4. B modeling#
4.1. Characteristics of modeling#
This modeling is strictly identical to the previous one. In order to test that the HM-XFEM model is functional with TRIA6, we choose to subdivide the 5 QUAD8 from the previous modeling, each into 2 TRIA6. This makes a total of 10 quadratic triangular elements. As before, the triangular elements contained in the extreme quadrangles are not enriched. On the contrario those contained in the 3 central quadrangles are enriched by the Heaviside function.
4.2. Characteristics of the mesh#
The mesh consists of 10 quadratic triangular cells (TRIA6).
4.3. Tested sizes and results#
The results (resolution with STAT_NON_LINE) are summarized in the table below according to the \(y\) direction. The tolerance is set to \({10}^{\text{-6}}\). To test all the nodes of the bar at the same time, we calculate MIN and MAX.
Quantities tested |
Reference type |
Reference value |
Tolerance (%) |
DY (below) MIN |
“ANALYTIQUE” |
-4.323558729E-03 |
0.0001 |
DY (below) MAX |
“ANALYTIQUE” |
-4.323558729E-03 |
0.0001 |
DY (above) MIN |
“ANALYTIQUE” |
4.297130927-03 |
0.0001 |
DY (above) MAX |
“ANALYTIQUE” |
4.297130927-03 |
0.0001 |
The results (resolution with STAT_NON_LINE) are summarized in the table below according to the \(x\) direction. To test all the nodes of the bar at the same time, we calculate MIN and MAX.
Quantities tested |
Reference type |
Reference value |
Tolerance (%) |
DX (below) MIN |
“ANALYTIQUE” |
0 |
0.0001 |
DX (below) MAX |
“ANALYTIQUE” |
0 |
0.0001 |
DX (above) MIN |
“ANALYTIQUE” |
0 |
0.0001 |
DX (above) MAX |
“ANALYTIQUE” |
0 |
0.0001 |
We can then observe, as in the case of modeling A, a clear discontinuity in the field of displacement linked to the presence of the interface crossing the massif. This suggests that the Heaviside function has taken into account the enrichment of the displacement field approximation.
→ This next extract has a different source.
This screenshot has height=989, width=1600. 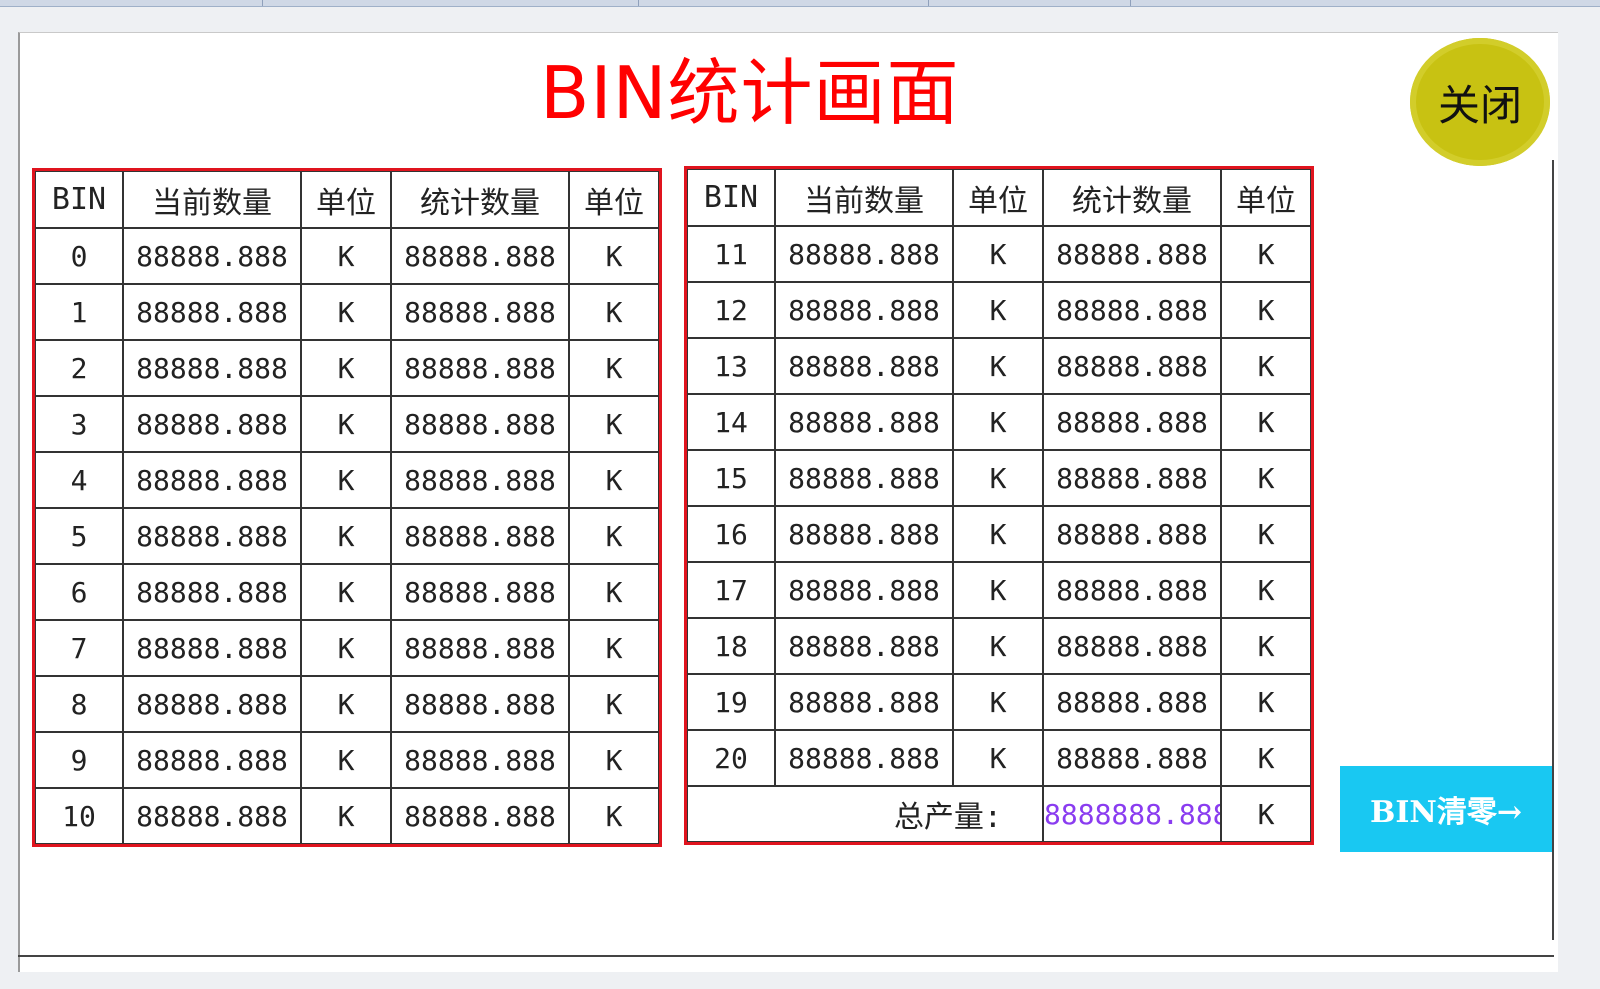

Figure 4.3-a : Field of movement by direction (Oy)
A second modeling is then carried out which uses the same parameters as the previous one, but this time by conducting the calculation XFEM (which is then a pure mechanical calculation) with the operator MECA_STATIQUE instead of the operator STAT_NON_LINE in the case HM-XFEM. The results obtained are strictly identical to the previous ones.